他所の寮のことは知らないが、うちの寮は進級と共にの部屋替えはない。……せっかく1年掛けて慣れたのに、新しい人とコミュニケーションとるなんて無理と言う生徒が殆どで、余程のことがなければ部屋割りを変える生徒はいなかった。
うちの部屋も、私はもちろんのことニックも同室の彼とすっかり仲良くなったし、わざわざ部屋を変えることはなかった。
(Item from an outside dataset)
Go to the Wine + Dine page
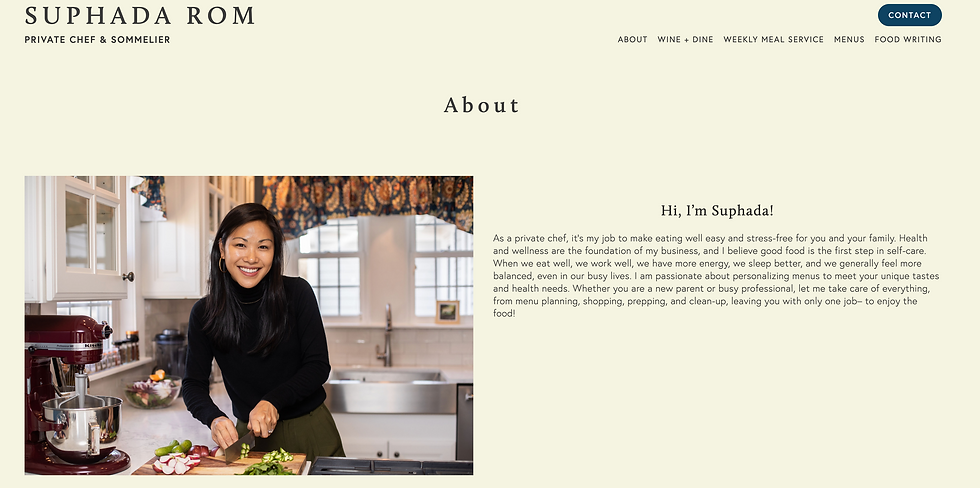This screenshot has height=488, width=980. (x=685, y=39)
今年変わったのは、寮長になったイデア先輩が一人部屋(オルトくんもいるから本当に1人部屋なのか?)になったくらいだ。
「あー、白熱したら、腹減ったな」
「そうだね。キッチンで何か作って来ようか」
そう言って、座り込んでいた床から立ち上がる。
「まじ?パニーの飯美味いんだよなー!」
「ありもんで作るからリクエストは聞けないよ」
イグニハイド寮生は校内の食堂で食事する子が少ないので、寮内のキッチンで自分の食事を作る子が結構いる。……まあ、そもそも栄養ドリンクだとかゼリーだとか、バーで済ますような子の方が多いんだけど……。
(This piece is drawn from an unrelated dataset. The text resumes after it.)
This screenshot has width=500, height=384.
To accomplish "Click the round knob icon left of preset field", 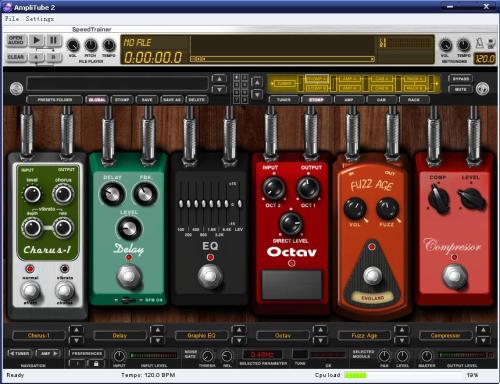I will coord(16,89).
んで、その寮で食事を作る人たちが、私の貧乏さを見かねて、余った食材を自由に使っていいよ、と冷蔵庫に残して置いてくれる事があるのだ。
「おー、何でもいいぜ」
「んじゃ、ちょっと作ってくるわ」
ニックは…と見るとレーシングカーのカスタマイズにお熱だ。
置いてっても、彼となら仲良くゲームをしてる事だろう。そう思い、声をかけずに部屋を出て寮のキッチンへ向かった。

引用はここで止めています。